→ Excerpted passage
——
# Halloween costume



## Bwell027 (Oct 16, 2013)

I just received a text from a brother asking a question that I didn't really have an answer to. He has a founding fathers halloween costume and would like to add his apron to it for costume parties. Is this ok? He is wearing it as total respect/pride to the fraternity and the founding of our country. I know him and he is a true to his word. 
Opinions?


My Freemasonry HD


----------



## crono782 (Oct 16, 2013)

I've always thought it is either not masonically lawful or bad etiquette (I forget which) to wear the apron outside the lodge unless granted special dispensation. I could be totally wrong on that though. 


My Freemasonry HD


----------



## Bwell027 (Oct 16, 2013)

crono782 said:


> I've always thought it is either not masonically lawful or bad etiquette (I forget which) to wear the apron outside the lodge unless granted special dispensation. I could be totally wrong on that though.
——
→ Data excerpts

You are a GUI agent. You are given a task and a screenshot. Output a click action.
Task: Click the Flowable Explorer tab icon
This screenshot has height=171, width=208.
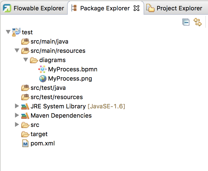(x=7, y=8)
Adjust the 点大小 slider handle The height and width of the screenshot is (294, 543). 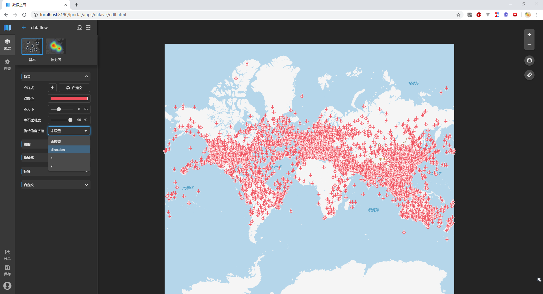[59, 109]
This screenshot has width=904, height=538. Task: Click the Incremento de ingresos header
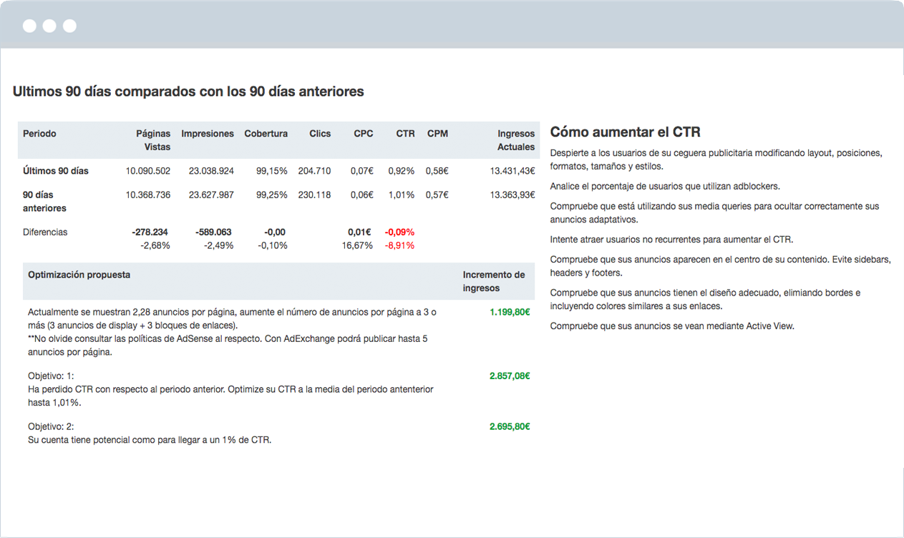coord(494,280)

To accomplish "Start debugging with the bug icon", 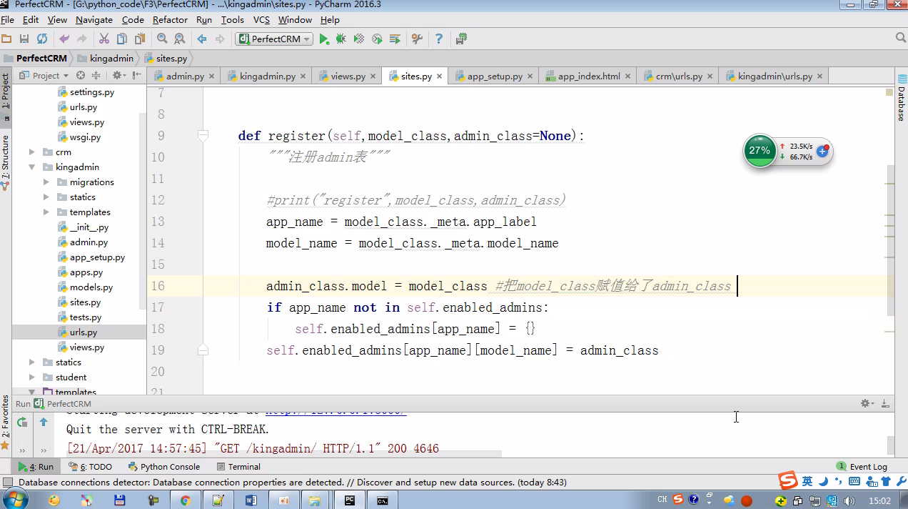I will click(341, 39).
——
Copy word for word the part of the Halloween costume thread above starting at "# Halloween costume" and ending at "to his word.".

# Halloween costume



## Bwell027 (Oct 16, 2013)

I just received a text from a brother asking a question that I didn't really have an answer to. He has a founding fathers halloween costume and would like to add his apron to it for costume parties. Is this ok? He is wearing it as total respect/pride to the fraternity and the founding of our country. I know him and he is a true to his word.